Рубенчик снова затянулся.
— Плохо с тобой, Фейгельштейн, плохо. Ты скоро год как в органах, а все в толк не возьмешь, что главное в нашей работе. Посмотри сюда: у Дроздецкого по эсерам — 150 человек. Организация! Кромас уже 320 белогвардейцев сдал. Целая сеть! Федорчук попов из всех дыр тащит — скоро на всесоюзный заговор вытянем. А ты? Я тебя на что посадил? На еврейских националистов я тебя посадил. И что я от тебя имею? Ноль я от тебя имею, ноль и ничего кроме ноля! Ты пойми, Фейгельштейн, мы — го-су-дар-ственная безопасность. Мы должны действовать масштабно, по-государственному. А ты? Разоблачил червя-националиста, добился признания, ну и что? Да ничего, блох ловишь. Ты мне фамилии давай, связи давай, заграницу давай.
— Нету там заграницы, товарищ капитан.
— Кто не ищет, для того нет. Ты обыск проводил? Бумаги взял? А книги?
— Старье у него одно, роешься, как в лавке у Фимы-антиквара.

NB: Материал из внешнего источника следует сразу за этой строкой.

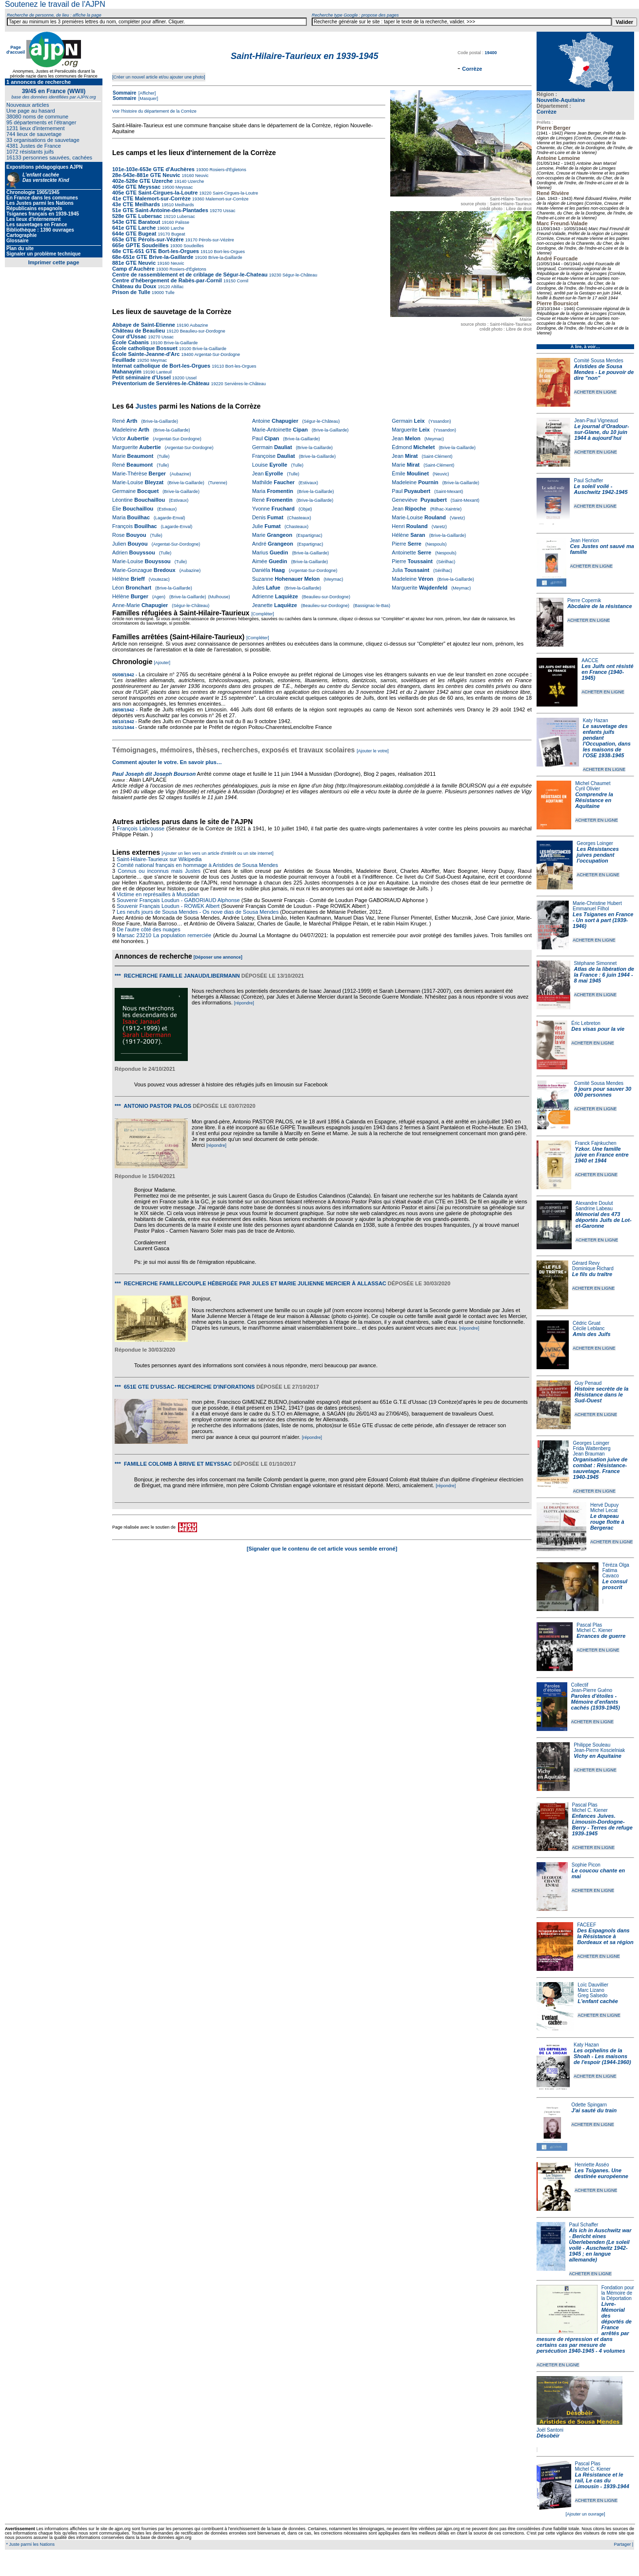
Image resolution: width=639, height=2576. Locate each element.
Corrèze (547, 112)
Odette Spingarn (589, 2104)
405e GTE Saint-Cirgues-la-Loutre (155, 193)
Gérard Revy (586, 1263)
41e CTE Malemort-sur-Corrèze (151, 198)
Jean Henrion (584, 540)
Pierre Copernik (584, 600)
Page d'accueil (15, 50)
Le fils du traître (592, 1274)
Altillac (177, 286)
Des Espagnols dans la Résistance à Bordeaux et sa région (605, 1936)
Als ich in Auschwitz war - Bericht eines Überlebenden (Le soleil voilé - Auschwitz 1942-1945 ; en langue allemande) (600, 2244)
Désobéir (548, 2435)
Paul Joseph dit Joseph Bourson (154, 774)
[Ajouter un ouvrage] (585, 2514)
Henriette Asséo (592, 2164)
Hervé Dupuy (604, 1505)
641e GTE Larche (134, 228)
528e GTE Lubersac (137, 216)
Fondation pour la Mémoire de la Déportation (617, 2293)
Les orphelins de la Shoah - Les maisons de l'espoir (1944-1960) (602, 2056)
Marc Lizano (591, 1990)
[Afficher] (146, 93)
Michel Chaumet (592, 783)
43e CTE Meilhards (136, 204)
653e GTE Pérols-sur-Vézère (148, 239)
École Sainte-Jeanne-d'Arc (146, 354)
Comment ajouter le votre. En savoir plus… (167, 762)
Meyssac (183, 187)
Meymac (158, 360)
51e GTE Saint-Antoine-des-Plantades (160, 210)
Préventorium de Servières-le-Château (160, 383)
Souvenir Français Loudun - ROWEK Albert (168, 906)
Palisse (182, 222)
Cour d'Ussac (129, 336)
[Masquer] (147, 98)
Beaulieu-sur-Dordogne (202, 331)
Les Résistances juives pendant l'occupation (598, 855)
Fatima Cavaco (610, 1573)
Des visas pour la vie (597, 1029)
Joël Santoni (550, 2430)
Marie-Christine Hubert (597, 903)
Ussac (229, 210)
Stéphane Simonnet (595, 963)
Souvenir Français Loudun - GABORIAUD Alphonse (178, 900)
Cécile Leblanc (589, 1328)
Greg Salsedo (592, 1995)
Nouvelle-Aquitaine (561, 100)
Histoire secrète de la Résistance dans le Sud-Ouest (602, 1394)
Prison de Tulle (131, 292)
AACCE (589, 660)
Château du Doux (134, 286)
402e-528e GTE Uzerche (142, 181)
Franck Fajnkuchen (596, 1143)
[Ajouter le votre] (373, 750)
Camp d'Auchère (133, 269)
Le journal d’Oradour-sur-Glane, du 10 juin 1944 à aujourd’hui (601, 432)
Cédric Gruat (586, 1323)
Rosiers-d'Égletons (227, 169)
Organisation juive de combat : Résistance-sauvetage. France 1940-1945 (600, 1468)
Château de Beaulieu (138, 331)
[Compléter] (262, 613)
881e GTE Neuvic (134, 263)
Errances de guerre (601, 1636)
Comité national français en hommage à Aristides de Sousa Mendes (197, 865)
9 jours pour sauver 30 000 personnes (602, 1092)
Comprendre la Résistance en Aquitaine (594, 800)
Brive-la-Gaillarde (224, 257)
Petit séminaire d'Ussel (141, 377)
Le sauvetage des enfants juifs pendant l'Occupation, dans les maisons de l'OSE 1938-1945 (607, 740)
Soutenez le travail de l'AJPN (55, 4)
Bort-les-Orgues (229, 251)
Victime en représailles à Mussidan (158, 894)
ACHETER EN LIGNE (595, 392)
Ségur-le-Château (299, 275)
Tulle (169, 292)
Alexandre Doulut (594, 1203)
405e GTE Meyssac (136, 187)
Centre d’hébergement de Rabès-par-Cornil (167, 280)
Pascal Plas (589, 1625)
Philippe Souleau (592, 1745)
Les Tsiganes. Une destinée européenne (601, 2173)
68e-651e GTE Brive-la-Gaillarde (152, 257)
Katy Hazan (595, 720)
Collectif (580, 1685)
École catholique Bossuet (145, 348)
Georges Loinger (595, 843)
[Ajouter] (162, 662)
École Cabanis (130, 342)
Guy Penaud (588, 1383)
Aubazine (198, 325)
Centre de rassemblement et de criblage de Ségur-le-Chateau (190, 274)
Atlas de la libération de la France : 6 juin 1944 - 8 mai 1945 (604, 974)
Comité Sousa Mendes (598, 360)
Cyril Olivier (587, 788)
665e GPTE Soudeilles (140, 245)
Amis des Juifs (592, 1334)
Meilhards (184, 204)
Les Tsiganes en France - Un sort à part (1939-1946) (603, 920)
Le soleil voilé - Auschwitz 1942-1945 (600, 489)
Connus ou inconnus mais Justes (159, 871)
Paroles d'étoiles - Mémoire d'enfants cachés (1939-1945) (595, 1702)
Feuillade (124, 360)
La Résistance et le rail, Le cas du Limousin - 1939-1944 (602, 2480)
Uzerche (195, 181)
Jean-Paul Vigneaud (596, 420)
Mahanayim (126, 371)
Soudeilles (193, 245)
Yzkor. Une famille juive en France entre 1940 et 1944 (602, 1154)
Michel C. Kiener (594, 1630)
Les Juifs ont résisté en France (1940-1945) (607, 672)
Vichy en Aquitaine (597, 1756)
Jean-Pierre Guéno (592, 1690)
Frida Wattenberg (592, 1448)
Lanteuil (163, 372)
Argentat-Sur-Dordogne (216, 354)
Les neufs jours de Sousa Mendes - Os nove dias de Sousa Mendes (198, 912)
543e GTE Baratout (136, 222)
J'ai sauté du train (594, 2110)
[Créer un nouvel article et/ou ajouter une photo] (158, 77)
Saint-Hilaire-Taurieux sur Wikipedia (160, 859)
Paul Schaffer (588, 480)
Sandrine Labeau (594, 1208)
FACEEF (586, 1924)
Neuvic (201, 175)
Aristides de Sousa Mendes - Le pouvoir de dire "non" (604, 372)
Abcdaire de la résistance (599, 606)
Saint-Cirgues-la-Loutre (235, 193)
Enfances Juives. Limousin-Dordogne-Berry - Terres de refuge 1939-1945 (602, 1824)
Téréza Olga (615, 1565)
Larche (176, 228)
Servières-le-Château (244, 383)
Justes (146, 406)
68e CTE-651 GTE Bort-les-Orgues (155, 251)
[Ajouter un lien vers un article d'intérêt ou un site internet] (217, 853)
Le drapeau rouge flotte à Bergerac (607, 1522)
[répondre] (244, 1003)
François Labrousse (140, 828)
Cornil (242, 280)
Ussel (190, 377)
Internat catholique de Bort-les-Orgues (161, 366)
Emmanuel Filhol (591, 908)
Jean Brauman (589, 1453)
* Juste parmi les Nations (30, 2544)
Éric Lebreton (585, 1023)
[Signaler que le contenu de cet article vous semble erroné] (322, 1549)
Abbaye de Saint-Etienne (143, 325)
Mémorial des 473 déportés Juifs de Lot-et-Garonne (604, 1220)
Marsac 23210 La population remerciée (165, 935)
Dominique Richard (593, 1268)
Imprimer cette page (54, 262)
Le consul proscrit (614, 1584)
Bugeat (177, 234)
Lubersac (185, 216)
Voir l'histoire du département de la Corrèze (154, 111)
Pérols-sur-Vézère (216, 239)
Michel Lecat (604, 1510)
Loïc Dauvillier (593, 1984)
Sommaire (124, 93)
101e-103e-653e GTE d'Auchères (153, 169)
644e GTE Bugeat (134, 233)
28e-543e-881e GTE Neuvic (146, 175)
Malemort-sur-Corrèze (226, 199)
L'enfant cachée (598, 2001)
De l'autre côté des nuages (148, 929)
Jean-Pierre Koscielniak (599, 1750)
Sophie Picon (586, 1865)
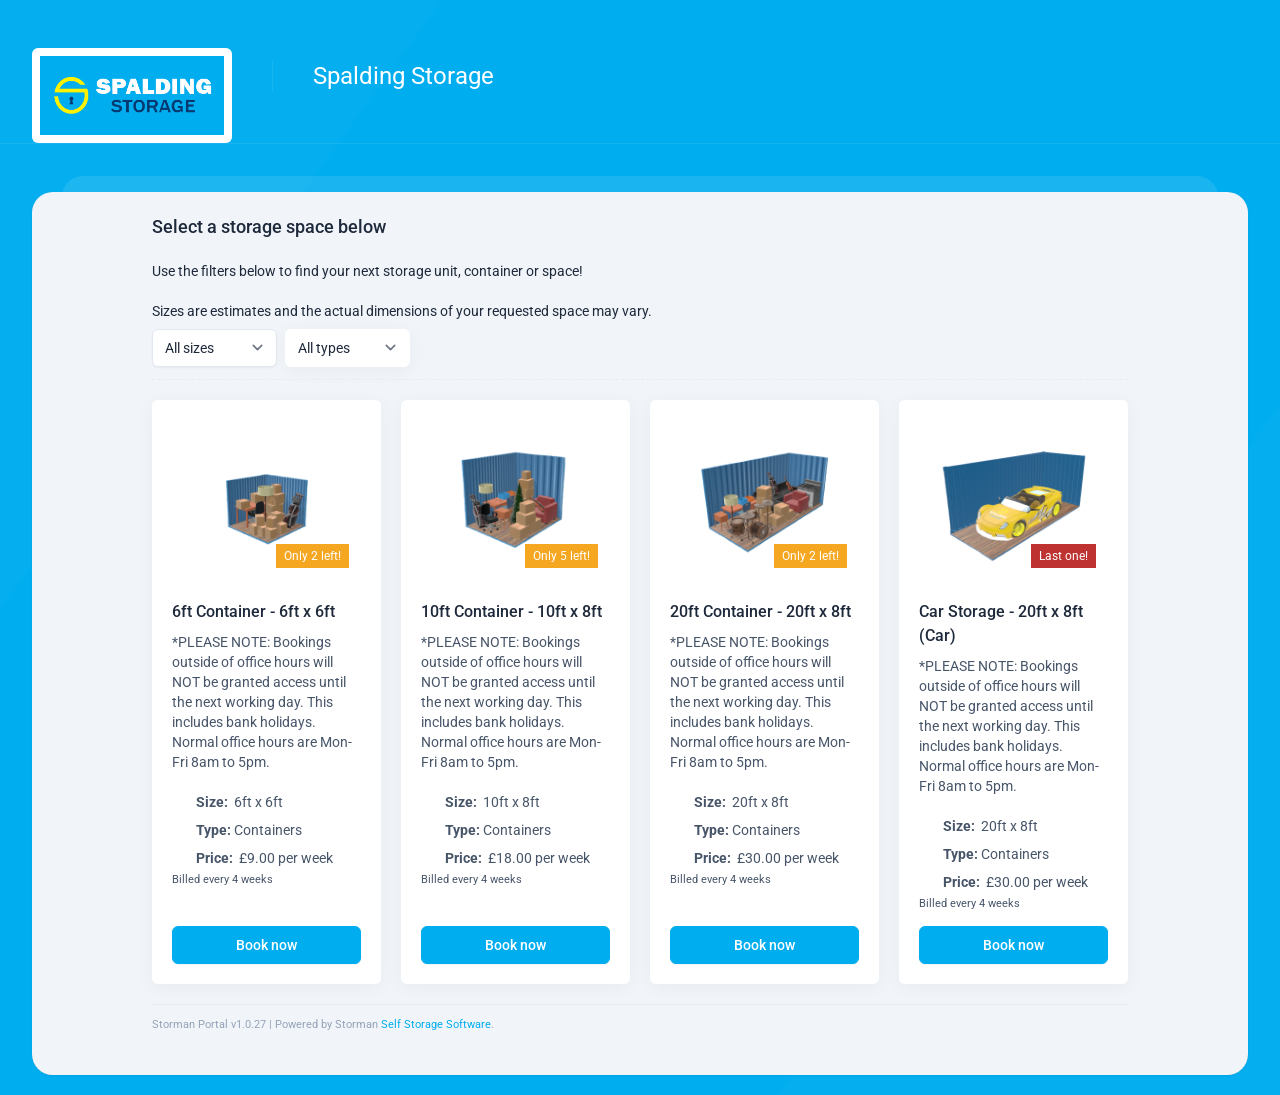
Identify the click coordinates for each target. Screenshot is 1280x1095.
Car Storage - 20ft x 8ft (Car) (1001, 651)
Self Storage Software (436, 1024)
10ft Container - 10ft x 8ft (511, 611)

— А это ты видел? — Рубенчик подошел к шкафу, вынул тонкую книжонку в простенькой обложке.
— Так то ж вирши.
— Правильно, стихи. Да только кто автор? Не посмотрел. А ведь это Бялик. Знаешь, кто такой Бялик? Один из главных фашистов Палестины. А если человек состоит в переписке с фашистом, получает от него книги, кто этот человек?
— Враг народа.
— Само собой, — отмахнулся Рубенчик, — главное, он участник заговора, международного сионистско-фашистского заговора, направленного против Советской власти, ВКП(б) и лично против товарища Сталина! Вот что главное, Фейгельштейн!
— Так ведь и у меня заговор, товарищ капитан, — группа Ленского. Я этого хмыря как раз в группу и тяну.
Фейгельштейн не успел закончить. Рубенчик вскочил и с такой силой ударил по столу, что бумаги взвились в воздух, пресс-папье упало на пол и даже тяжелая мраморная чернильница сдвинулась с места.
— Ты что, Фейгельштейн, за дурака меня имеешь? Да группу Ленского я в тридцать четвертом взял, когда ты еще подсадным работал в Одесском централе. Я с ними тянул, потому что у меня специалиста не было дело раскрутить. Я тебя за специалиста взял, а ты мне бейцы крутишь. Целый год крутишь. А дело где?
Рубенчик махнул рукой, постоял, немного успокоился, вернулся к столу.
— Так вот, Фейгельштейн, даю тебе в помощь Белых, и чтоб через неделю у меня на столе лежал заговор. Не будет заговора — отправлю жуликов ловить на Молдаванке. Иди.
Наум недоумевал — что значит «займется другой следователь»? Это что, опять все сначала?
Белых, между тем, подошел к шкафу, достал клеенчатый фартук, не спеша надел его, а затем медленно, расслабленной походкой подошел к Науму.
— Упираесся, жидовская морда?
От неожиданности Наум поднял голову, но увидел только резко выброшенную вперед руку и искры, которые посыпались из его собственных глаз.
Губы распухли, веки едва открывались, в голове гудело. Но сильнее всякой боли мучила мысль: почему не уничтожил папку, как допустил такую оплошность? А ведь мог бы сообразить — ведь чувствовал душок и у Ленского, и у Захрина, и у других. Не антисоветский, конечно, — такое и в голову не приходило, но сколько упрямства, невежества! Ну почему непременно писать на иврите, на этом архаичном языке? Почему не на идиш, почему не по-русски? Сколько раз толковал им, что евреи Палестины и Диаспоры уже в последние века до нашей эры пользовались и арамейским, и персидским, и греческим. А эти молодые только и долдонят: «Иврит — национальный язык, мы должны вернуться к нашим корням». Фанатики, невежды. Но и я хорош — оставить у себя папку!